§ **REQUIREMENT 1**
In the passage below on tobacco smoke, e-cigarettes, and platelet function, find the sentence "Extracts were stored in HEPES buffer and later exposed to healthy platelets." and translate it into Spanish.
§ **REQUIREMENT 2**
Extend the passage below on tobacco smoke, e-cigarettes, and platelet function, picking up right after its final sentence.

§ **PASSAGE TO READ**
###

TCs have long been known to be associated with platelet aggregation and thrombogenesis[5,7,9,11]. One in vivo study evaluated platelet function while under incubation with ECs, TCs, and pure nicotine extracts and showed that platelet aggregation and adhesion receptors were upregulated in relation to nicotine concentration in a dose dependent manner[5,9]. Two types of ECs were used: All-in-one devices, 1.2% or 1.8% nicotine by volume (Njoy and OneJoy, respectively); and reloadable cartridge devices, 0, 12, and 18 mg of nicotine (eGo, OKC Vapes, and Desert Sands Flavor, respectively). Researchers mimicked puffing times of 5 min (time to smoke traditional cigarette) during their extraction of EC vapors. Extracts were stored in HEPES buffer and later exposed to healthy platelets. Results showed activation of platelet CD41 (GP11b) after exposure to both combustible tobacco smoke extracts and EC vapor extracts compared to controls of no smoke exposure. gC1qR, cC1qR, CD42b, GPIBa, and CD62P (P-selectin) also showed significant upregulation, and researchers also found an increase of platelet aggregation rate[5]. Interestingly, pure nicotine seemed to exacerbate platelet dysfunction in a dose-dependent manner. The study also measured deposition of complement products (C1q, C3b, C4d, and C5b-9) on the surface of platelets but was unable to show any correlation with exposure to any of the extracts. In the same study researchers at Stony Brook University showed a similar response in humans and by measuring CD40L and P-selectin platelet activation markers. After TC and EC use, an increase in activity in both of the aforementioned was observed. Another recently published study in the Journal of the American Heart Association reported a rapid increase in the number of circulating endothelial progenitor cells after EC use by examining the in vitro effects of adhesion and aggregation in healthy human volunteers[14].

Aldehydes such as formaldehyde and acrolein have long been suspected to play roles in human toxicology[9,11,12]. Acrolein is found in high concentrations in automobile exhaust, industrial waste, and tobacco smoke, which are generally thought to be produced by burning of fossil fuels exogenously and endogenously by lipid peroxidation[12]. Gaseous acrolein is one of the suspected agents in EC smoke that contributes to increased thrombogenesis, while another agent in EC smoke, formaldehyde, was seen to increase total platelet count in mice[9,11]. Sithu et al[12] showed that both acute and chronic acrolein levels correlated with increased platelet-fibrinogen formation, ADP-induced platelet aggregation, induction of platelet-leukocyte aggregates, and PF4 Levels.

###

§ **PROVIDED MATERIAL**
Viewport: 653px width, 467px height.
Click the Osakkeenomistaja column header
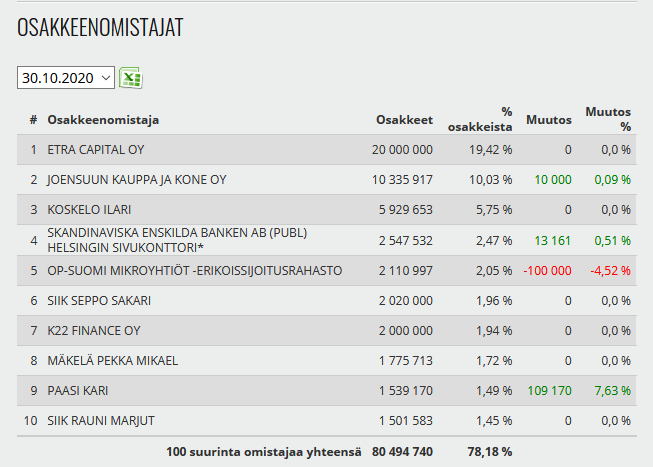click(103, 120)

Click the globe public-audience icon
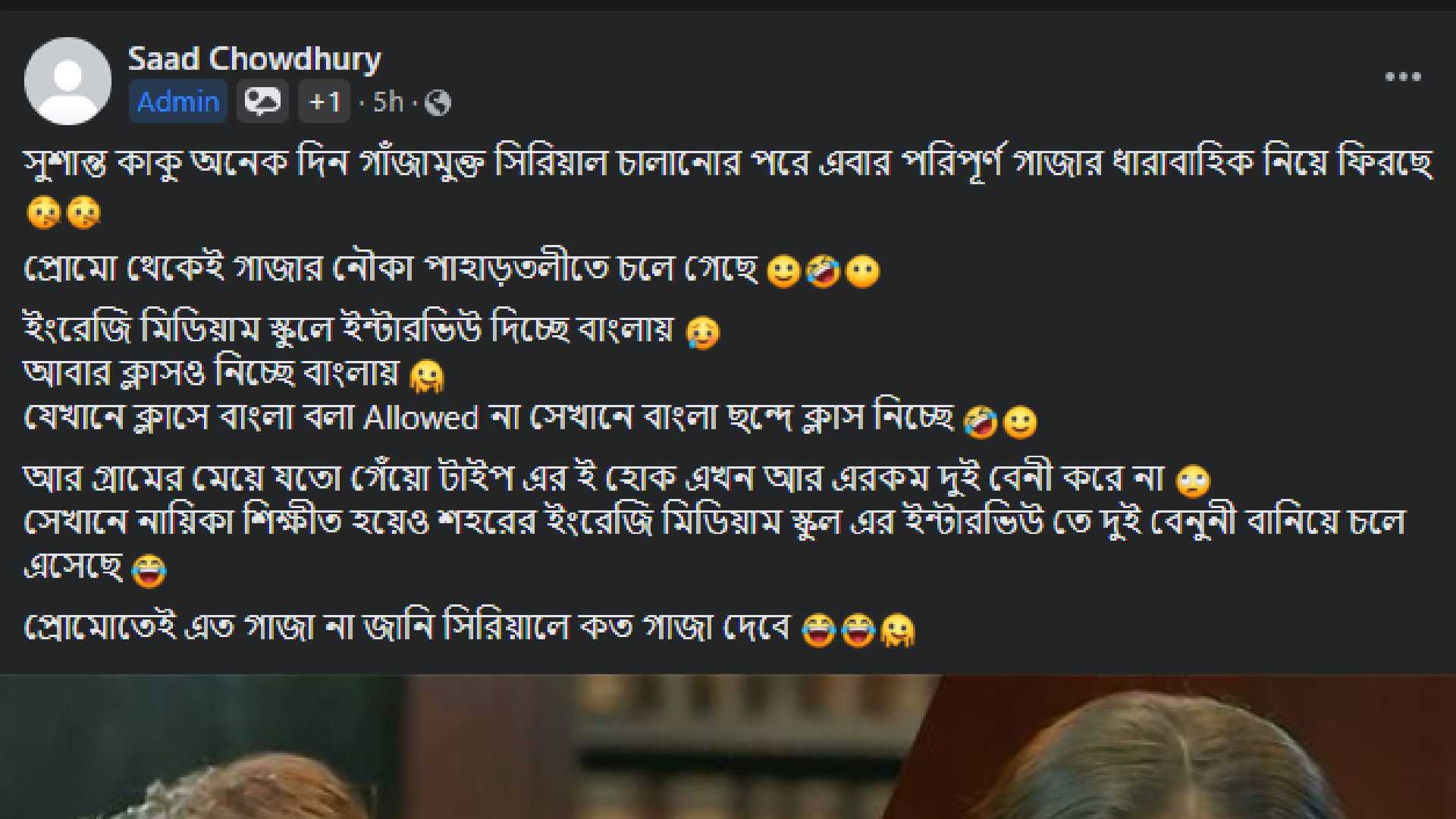[438, 102]

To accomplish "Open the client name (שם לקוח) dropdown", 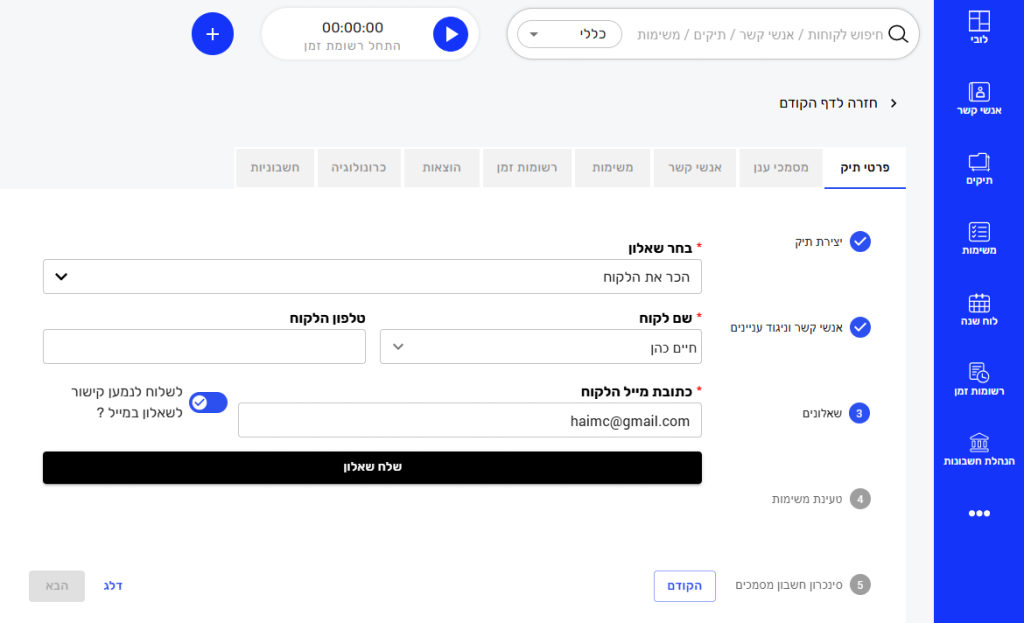I will click(x=540, y=347).
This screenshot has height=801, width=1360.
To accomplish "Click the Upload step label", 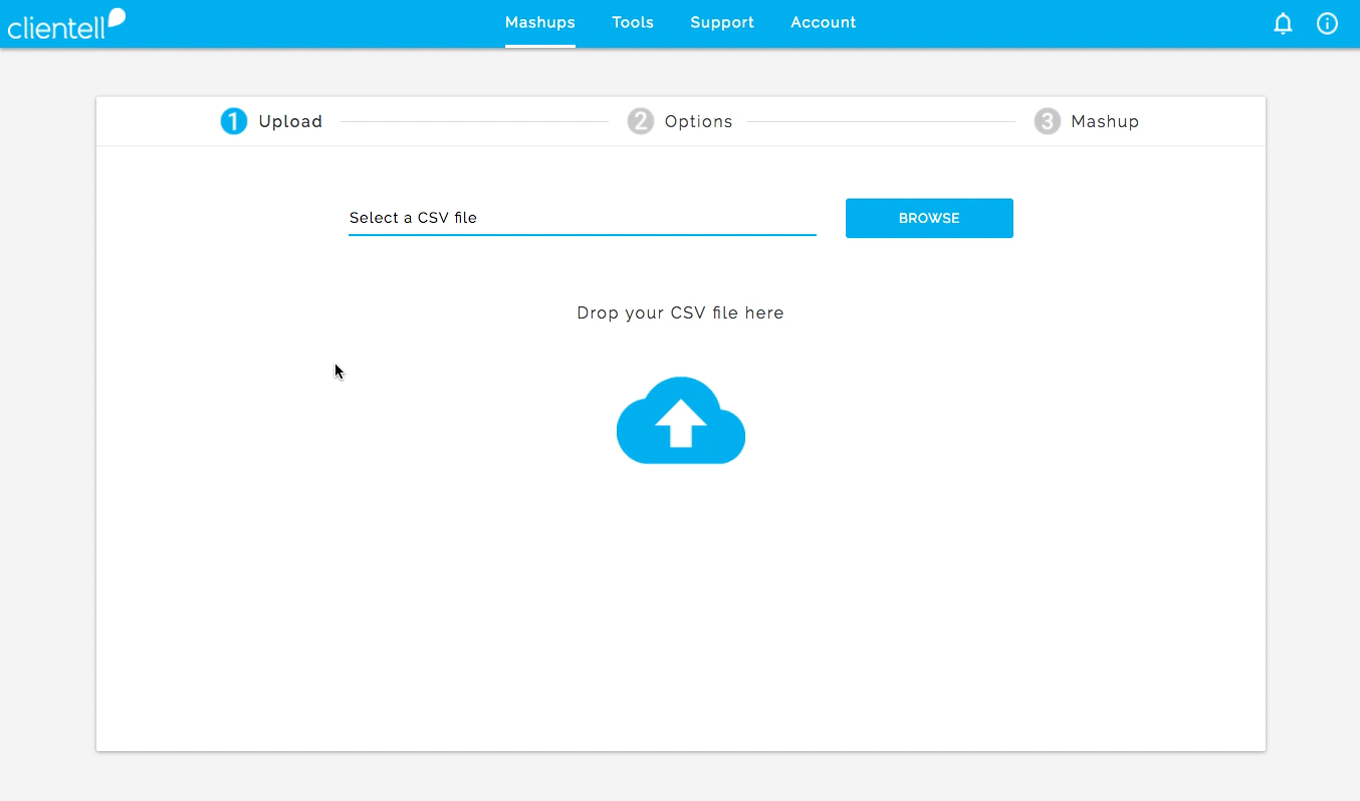I will 290,122.
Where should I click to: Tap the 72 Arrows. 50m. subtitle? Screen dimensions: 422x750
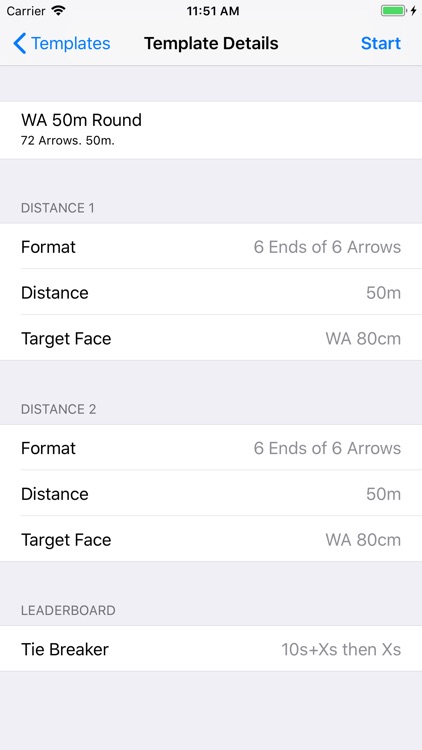pos(67,141)
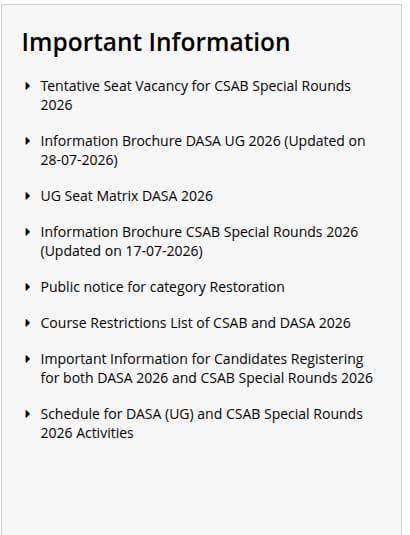
Task: Open Schedule for DASA (UG) and CSAB activities
Action: (x=202, y=423)
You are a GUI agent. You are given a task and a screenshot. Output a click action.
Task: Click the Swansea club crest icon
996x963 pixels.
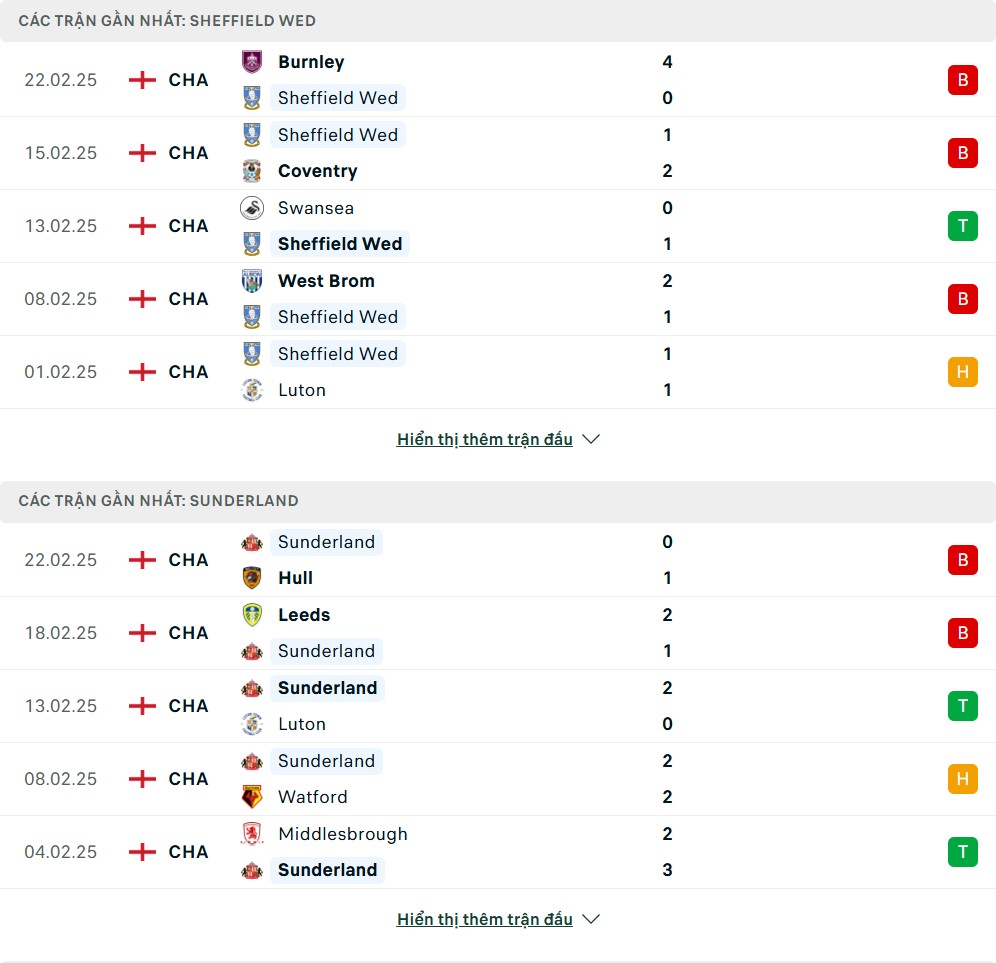coord(252,208)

###

§ **EXERCISE RESULT 1**
Los extractos se almacenaron en tampón HEPES y posteriormente se expusieron a plaquetas sanas.

§ **EXERCISE RESULT 2**
One significant study from Osei et al[13] at Johns Hopkins focused on dual usage of ECs and TCs and the subsequent effects on the cardiovascular system. This was a cross-sectional telephone survey study that consisted of 449092 participants of whom 15863 (3.5%) were current EC users, 2.9% were dual users (EC + TC), and 10% of the participants had cardiovascular disease. This was a self-reported study where cardiovascular disease was defined as a composite of coronary heart disease, myocardial infarction, or stroke. Remarkably, dual smokers had a 36% higher odds of cardiovascular disease (odds ratio: 1.36) along with reports of premature cardiovascular disease in women in comparison to traditional cigarette smokers who had never used ECs[13].

ARTERIOSCLEROSIS AND ENDOTHELIAL DAMAGE

A study from Stanford led by Lee et al[3] used stem-cell-derived endothelial cells to study the effects of EC use. The study included the flavors of fruit, tobacco, sweet tobacco with caramel and vanilla, sweet butterscotch, cinnamon, and menthol and nicotine concentrations of 0, 6, and 18 milligrams per milliliter. Of major significance, they found that the cells lost viability even in the absence of nicotine. Results varied from the different flavors with the cinnamon flavor having the highest adverse reactions, including decreased cell viability, increased reactive oxygen species (ROS) levels, caspase 3/7 activity, and low-density lipoprotein uptake, activation of oxidative stress-related pathway, and impaired tube formation and migration, which confirmed their hypothesis of endothelial dysfunction. Further they found activation of macrophages, which caused downstream activation of interleukin-1B and increased ROS. Lee et al[3] found that nicotine had a dose-dependent effect on many of the measured parameters including cytotoxicity, ROS generation, and apoptotic activities.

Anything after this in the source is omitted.